Tujuan Latihan: Salin ulang bagian teks tentang perempuan Indonesia yang dibuka dengan kata-kata "Indonesia sejak dulu" dan ditutup dengan "lupa lagi namanya)". Ganti setiap kata "perempuan" dengan "wanita".

Indonesia sejak dulu sudah sangat menghormati perempuan.
Bahkan, semakin tua perempuan, semakin besar kekuasaannya di Indonesia ini.
Dalam sebuah penelitian yang dilakukan peneliti Belanda (saya lupa lagi namanya)
disebutkan bahwa hidup kaum perempuan Indonesia masa lalu terbagi dalam tiga
fase penting, yaitu masa kanak-kanak yang
penuh keriangan dan kesenangan, masa kepatuhan kepada suami, dan masa penuh kekuasaan ketika menjadi seorang
nenek. Ketiga masa itu adalah sangat bagus dan penuh kehormatan dibandingkan
masa sekarang yang terlalu bangga dengan perilaku-perilaku impor dari negara
lain. Masa sekarang ini malah cenderung mengkhawatirkan karena perempuan
Indonesa bisa terjerumus ke dalam empat fase kehidupan penting yang negatif, yaitu:
masa kanak-kanak yang penuh kebingungan
karena kurang pengawasan, masa remaja yang penuh kegalauan tanpa bimbingan,
masa pernikahan yang rentan perceraian akibat perselingkuhan, dan masa pembuangan ke panti jompo setelah
menjadi nenek.

Catatan untuk menemukan objek yang dideskripsikan
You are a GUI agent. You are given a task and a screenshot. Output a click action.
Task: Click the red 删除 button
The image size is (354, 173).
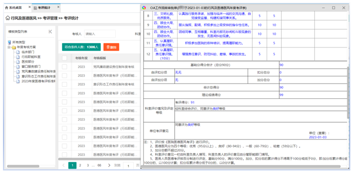pos(112,47)
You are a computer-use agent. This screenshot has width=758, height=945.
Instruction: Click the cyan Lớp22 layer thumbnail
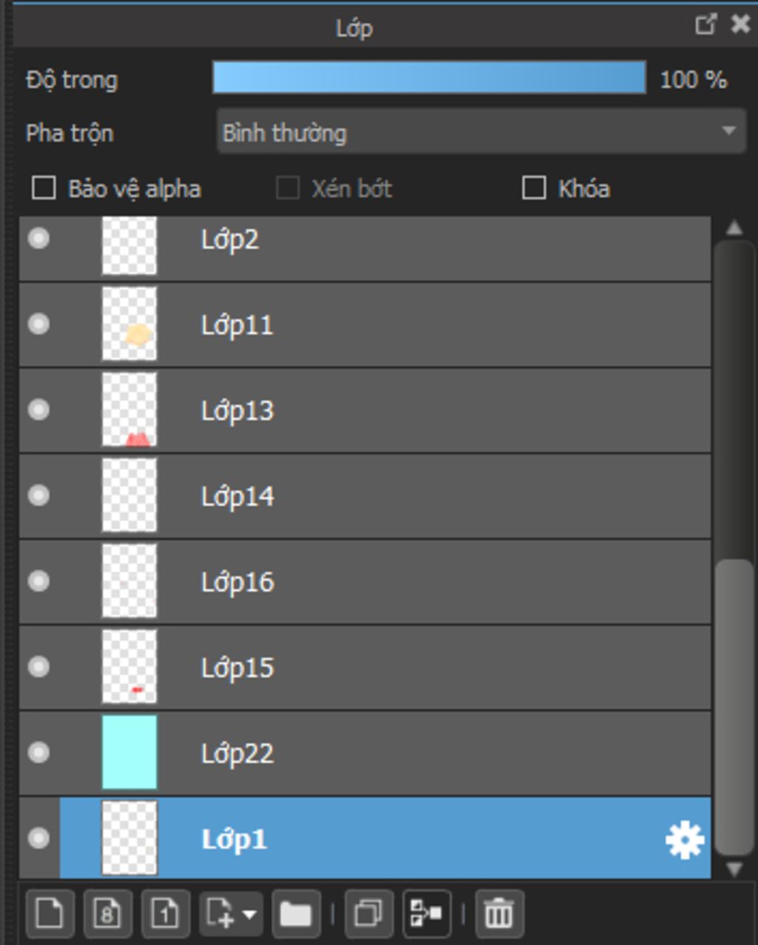[130, 752]
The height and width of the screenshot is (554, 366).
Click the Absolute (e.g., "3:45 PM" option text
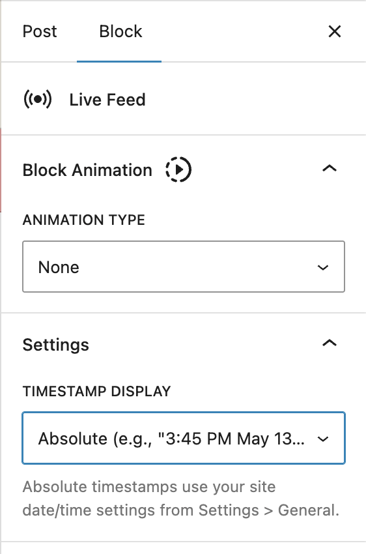pos(171,439)
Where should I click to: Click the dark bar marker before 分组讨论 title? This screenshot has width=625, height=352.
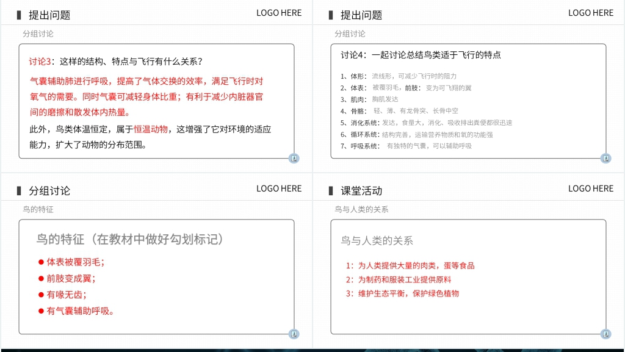click(18, 189)
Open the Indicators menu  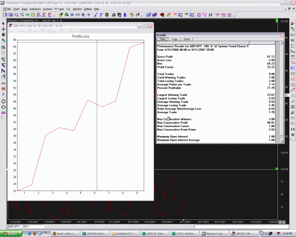click(x=35, y=9)
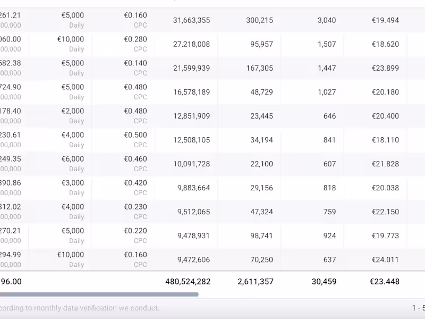
Task: Click the pagination range indicator
Action: click(418, 308)
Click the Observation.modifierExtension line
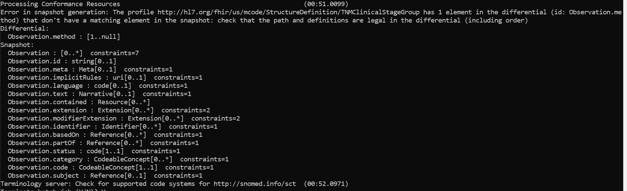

Jawaban Latihan:
Indonesia sejak dulu sudah sangat menghormati wanita.
Bahkan, semakin tua wanita, semakin besar kekuasaannya di Indonesia ini.
Dalam sebuah penelitian yang dilakukan peneliti Belanda (saya lupa lagi namanya)